Saved entries:

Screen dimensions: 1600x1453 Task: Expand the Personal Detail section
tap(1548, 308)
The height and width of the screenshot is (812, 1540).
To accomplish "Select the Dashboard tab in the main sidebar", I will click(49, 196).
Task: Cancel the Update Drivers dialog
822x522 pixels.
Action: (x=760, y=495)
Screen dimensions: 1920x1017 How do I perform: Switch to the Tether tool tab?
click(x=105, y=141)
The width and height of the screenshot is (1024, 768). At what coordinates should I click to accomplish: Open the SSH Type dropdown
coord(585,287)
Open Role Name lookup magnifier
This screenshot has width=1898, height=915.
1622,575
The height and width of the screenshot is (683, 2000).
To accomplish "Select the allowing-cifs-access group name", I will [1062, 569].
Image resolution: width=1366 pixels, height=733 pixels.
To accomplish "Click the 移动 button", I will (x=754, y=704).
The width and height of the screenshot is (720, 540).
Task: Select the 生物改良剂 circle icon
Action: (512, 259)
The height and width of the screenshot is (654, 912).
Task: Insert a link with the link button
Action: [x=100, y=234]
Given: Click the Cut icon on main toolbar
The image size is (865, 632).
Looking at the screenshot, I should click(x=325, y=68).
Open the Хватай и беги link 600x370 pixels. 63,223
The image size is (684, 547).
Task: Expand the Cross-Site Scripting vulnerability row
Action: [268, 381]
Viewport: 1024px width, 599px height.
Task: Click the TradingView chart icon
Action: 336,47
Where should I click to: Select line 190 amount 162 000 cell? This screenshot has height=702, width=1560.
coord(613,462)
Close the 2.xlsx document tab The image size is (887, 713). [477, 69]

* [Goal of the exercise]
Write out exactly the lines above between the line with "Task: Cancel the Update Drivers dialog" and the line with "Given: Click the Cut icon on main toolbar", inclusive, and nothing beyond them.

* [Result of the task]
Task: Cancel the Update Drivers dialog
822x522 pixels.
Action: (x=760, y=495)
Screen dimensions: 1920x1017 How do I perform: Switch to the Tether tool tab?
click(x=105, y=141)
The width and height of the screenshot is (1024, 768). At what coordinates should I click to accomplish: Open the SSH Type dropdown
coord(585,287)
Open Role Name lookup magnifier
This screenshot has width=1898, height=915.
1622,575
The height and width of the screenshot is (683, 2000).
To accomplish "Select the allowing-cifs-access group name", I will [1062, 569].
Image resolution: width=1366 pixels, height=733 pixels.
To accomplish "Click the 移动 button", I will (x=754, y=704).
The width and height of the screenshot is (720, 540).
Task: Select the 生物改良剂 circle icon
Action: (512, 259)
The height and width of the screenshot is (654, 912).
Task: Insert a link with the link button
Action: [x=100, y=234]
Given: Click the Cut icon on main toolbar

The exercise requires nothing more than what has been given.